Published on April 8th, 2013

It is with great sadness that I have heard that Warwick Collins, the author, screenwriter, inventor and yacht designer has passed away at 64 years (on Feb 10). Warwick wrote many excellent books and screenplays and designed a series of fine wood epoxy cruising boats and was, of course, the inventor of the tandem keel.

He was the main instigator of the British challenge for the 1987 America’s Cup in Fremantle, Australia. He persuaded Admiral Sir Ian Easton to use his contacts at British Aerospace to raise the required deposit at the eleventh hour, without which there would have been no challenge. The reins were later taken up by Harold Cudmore who persuaded Graham Walker to finance the challenge. Warwick bowed out fairly early on but by that time the challenge was well under way. However, without his foresight, belief and quick action there would have been no challenge.

I also owe him a huge debt of gratitude, as it was he, together with Ian, who had sufficient faith in my ideas and design skills to have me installed as one of the lead designers. It was my prediction of the winged keel for Peter de Savary’s previous challenge that persuaded them that I might just be the man to design a radical 12 Metre.

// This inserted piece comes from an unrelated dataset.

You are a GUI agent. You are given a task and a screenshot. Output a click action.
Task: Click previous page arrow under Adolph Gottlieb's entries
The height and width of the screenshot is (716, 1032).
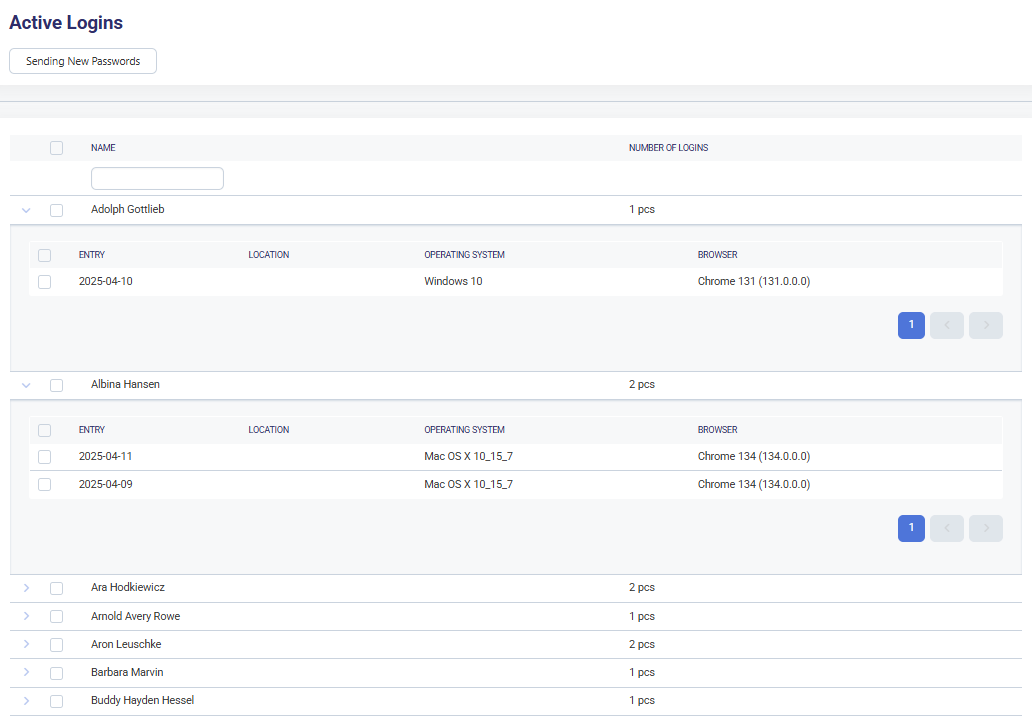[x=947, y=325]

He was also a ready font of wisdom regarding the written word and I must have bored him silly with requests to check articles and important documents to make them read better or be more convincing, but he was never too busy to oblige. If I have any small literary talent it is largely due to his tutelage.

Like many strong characters, it was easy to fall out with Warwick and many did, including me. For many years we did not talk and Christmas cards were not returned. However, we eventually, about two years ago, got back on speaking terms and the last time we met was at a very pleasant lunch he had arranged in Lymington with Ian Williams to discuss the America’s Cup, a subject that was never far from his heart.

Andy Ash-Vie, who did the detail design work on Warwick’s cruising boats, and who must take a fair amount of credit for their success, once mentioned to me in conversation that, as if I didn’t already know, Warwick could be a very difficult character to work with. “Yes,” I said, “but the world would be a very much poorer place without him.” And now it is. – Dave Hollom.